We are stuck. Our son has always been different, not normal. We are alienated socially because my son is a wild card - not sure who he is going to get along with at the party, etc so a lot of times, we just avoid.
He is a major sensory seeking kid. He has to smell everything. Like once he put a twig in his ear and we got it out with a tweezer and he grabbed it and put it in his hands and all he could was just smell it with these long deep breaths as if it was his way of understanding what just happened to him.
He still uses a taggy blanket for the sensual feeling of tag and sucks his thumb while rubbing tag. He also puts anything in his mouth and will eat food out of the trashcan and from the floor despite his peers telling him he is gross. I know this sound like aspbergers or autism tendencies, but he definitely is not that and no one has ever suggested that.
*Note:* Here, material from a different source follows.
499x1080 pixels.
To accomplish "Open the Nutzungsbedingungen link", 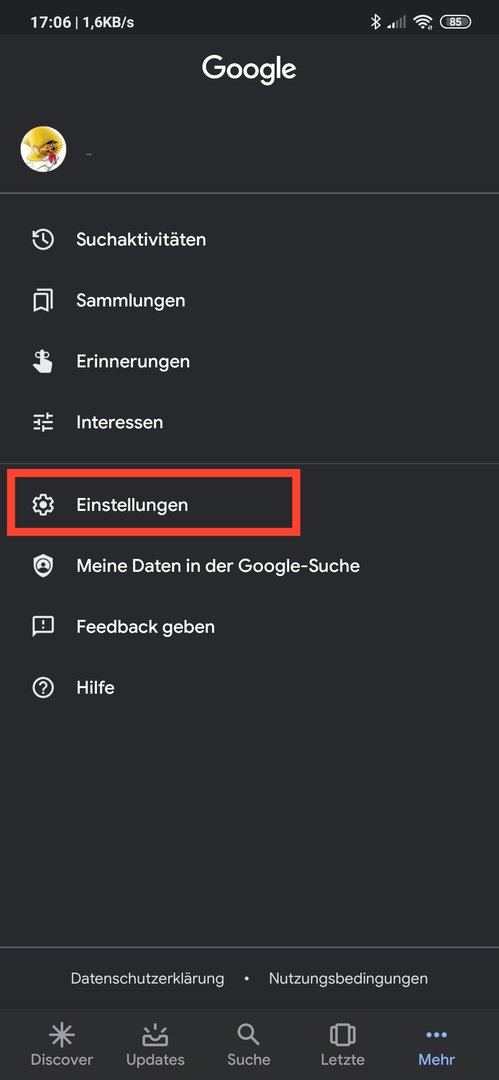I will click(x=348, y=978).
He is youngest boy in his class and he is about to complete first grade. He does third grade math or higher and can do puzzles for hours. When he was 2, he was doing 100 piece puzzles with little help. Then when he was 3, he was doing 200 piece puzzles by himself. He can do any puzzle he wants, but when started 1000 piece puzzles, which he can do by himself, he just gets overwhelmed and then walks away from it.
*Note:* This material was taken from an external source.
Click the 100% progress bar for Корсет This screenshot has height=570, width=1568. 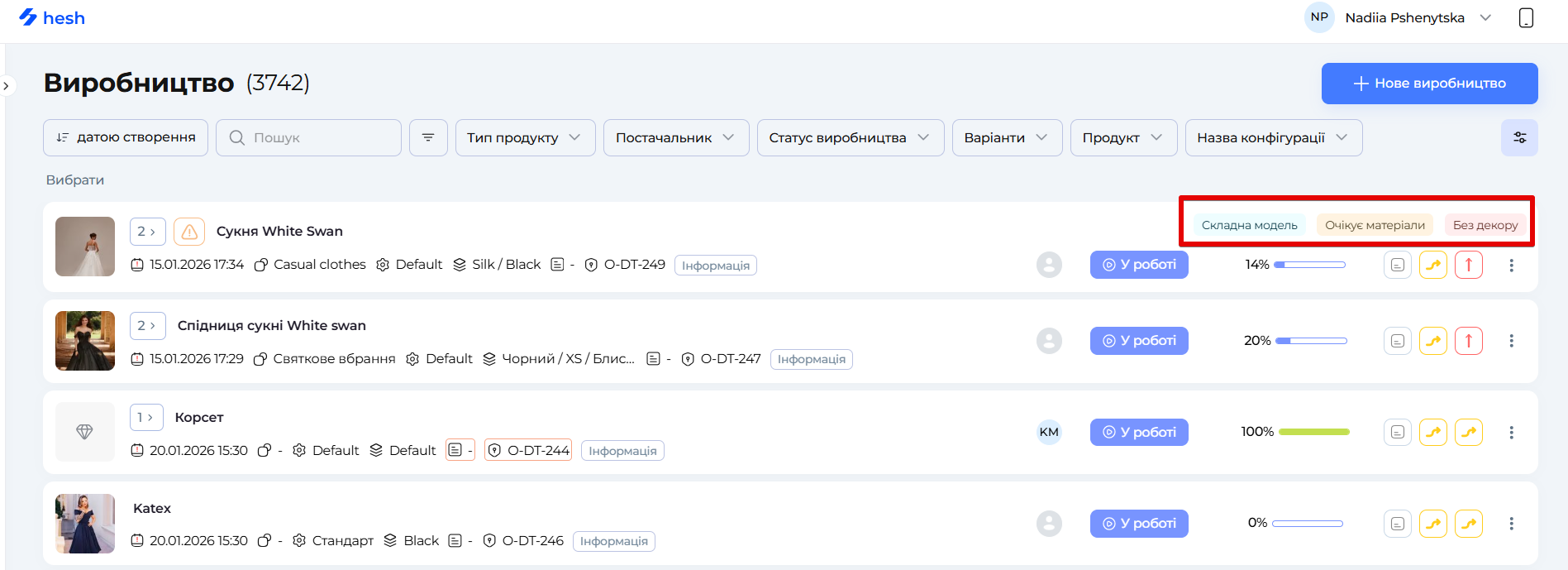coord(1313,432)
He didn't learn how to read until he was taught in kindergarten, but he quickly caught on and is now reading at second/third grade level.
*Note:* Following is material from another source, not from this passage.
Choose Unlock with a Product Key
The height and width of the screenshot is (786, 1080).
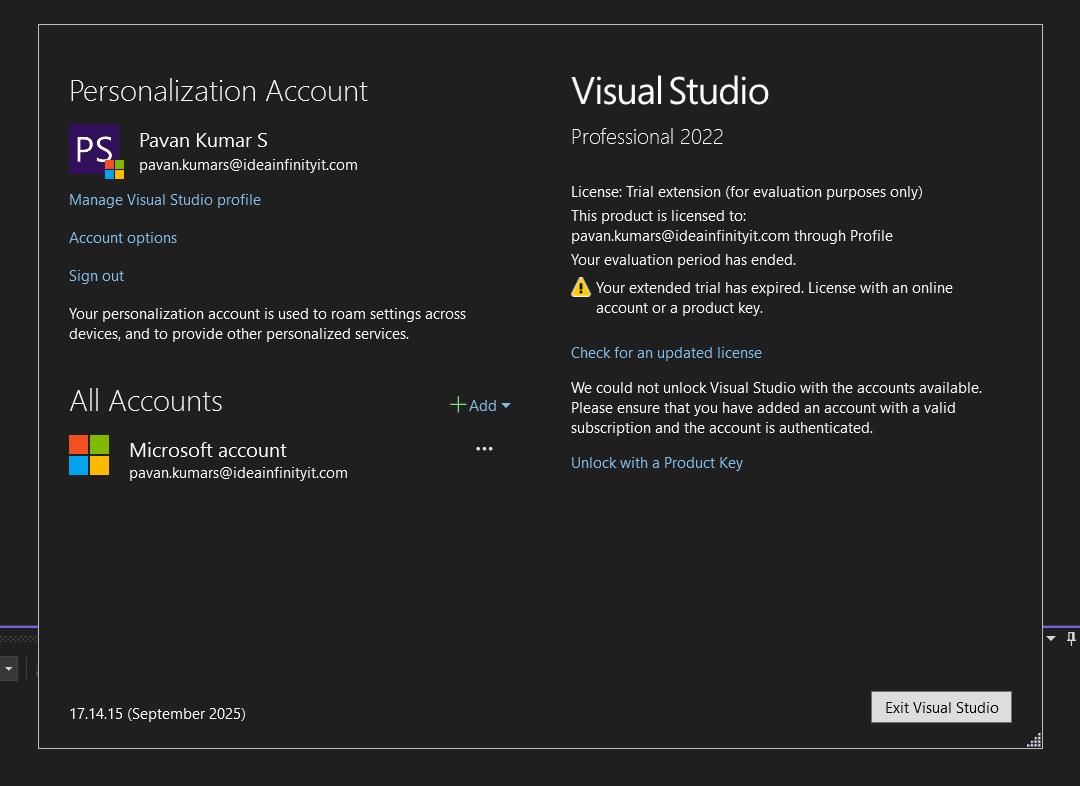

He is major perfectionist. Like if he has a puzzle and only matched 10 pieces in 10 mins, he will say I am the worst puzzler in the world and be almost in tears with frustration.
When I try to explain my son to people, all that comes to mind is intense. Like when he was 20 months, he used to put his hand on my work laptop. I would say you can't touch mom's computer as its not a toy. He would then run to it several times a day and just put his hand on it to test me. This has been persistent personality trait.
He is not bothered by death at all. When he talks about cremation and burials, he speaks very non-chalantly. I asked him if it makes him sad to talk about things like that and he gave me a look that said "don't be ridiculous".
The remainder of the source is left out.